- _What this task involves_
Show each line of the listing that contains the word "size", matching its case exactly.

Collected data entries:
────────────────
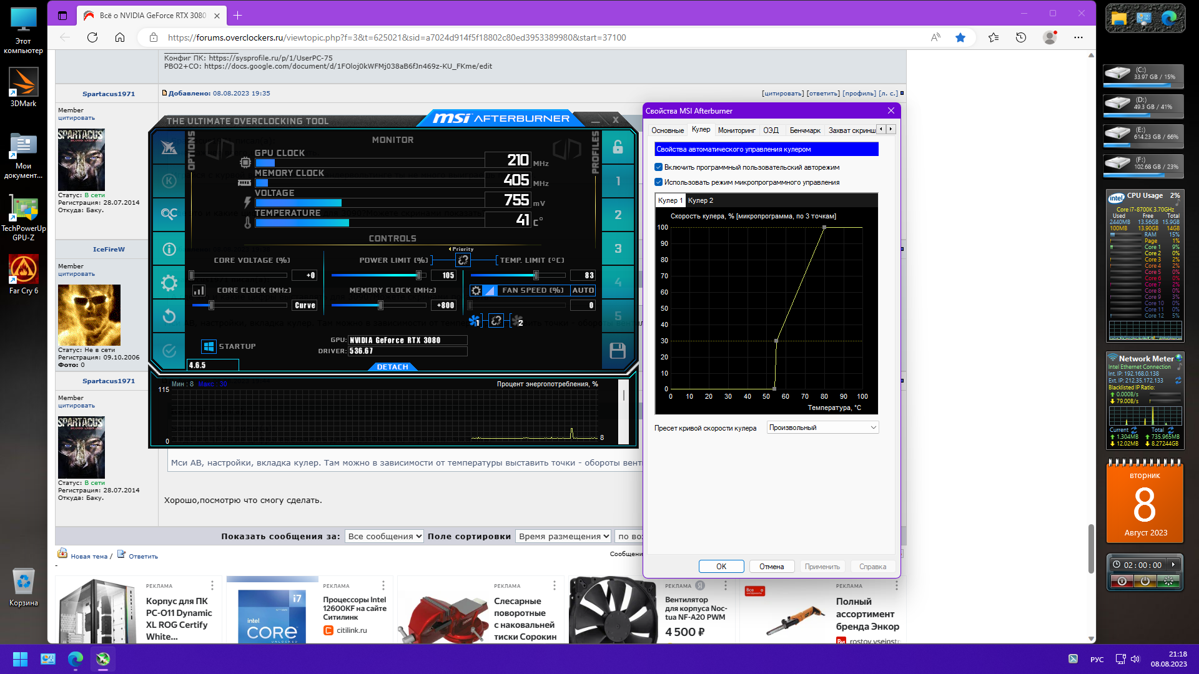Click the OK button in properties dialog
The image size is (1199, 674).
[x=721, y=567]
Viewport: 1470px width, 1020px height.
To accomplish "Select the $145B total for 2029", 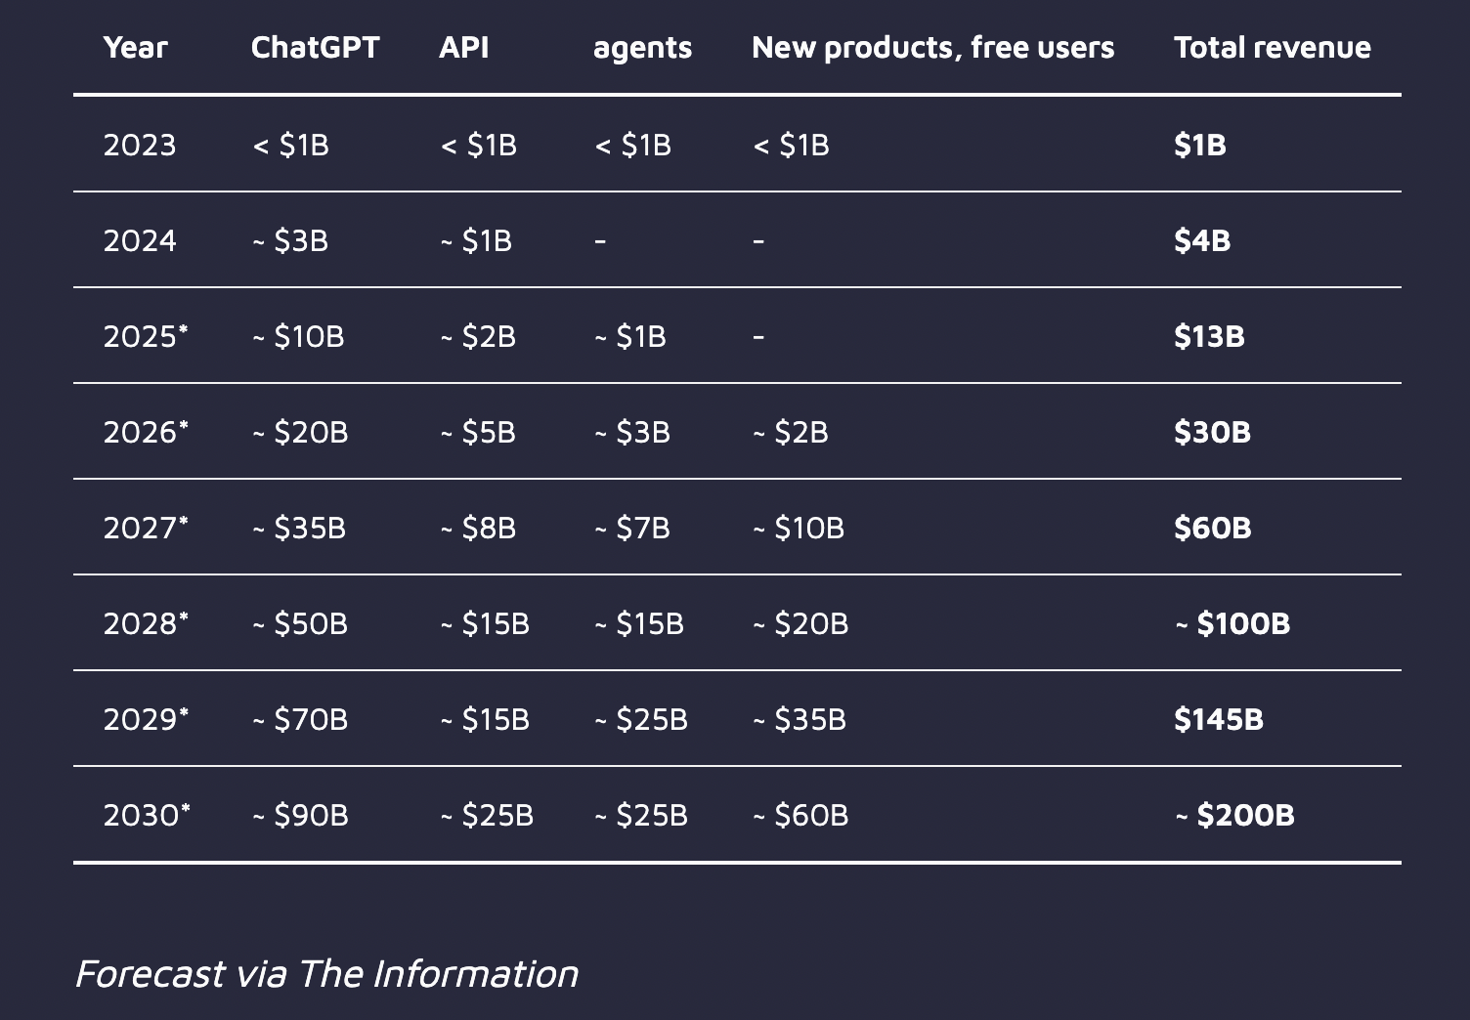I will [1218, 719].
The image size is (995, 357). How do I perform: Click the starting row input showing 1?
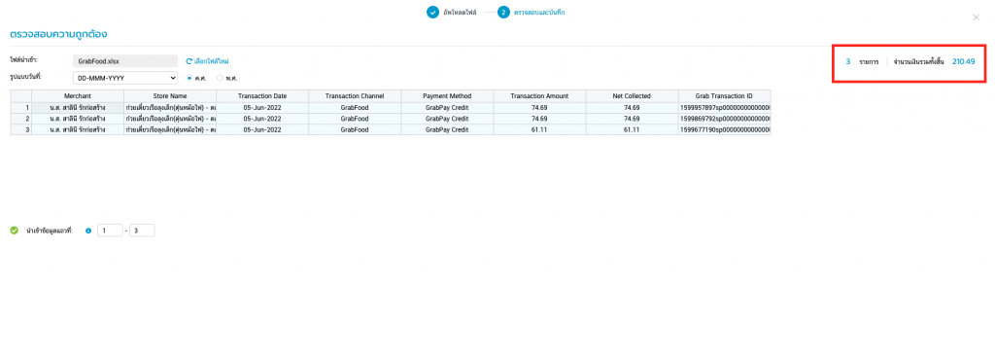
────────────────
- _The reply_
The image size is (1199, 674).
The image size is (995, 357). How do I perform: Click the starting row input showing 1?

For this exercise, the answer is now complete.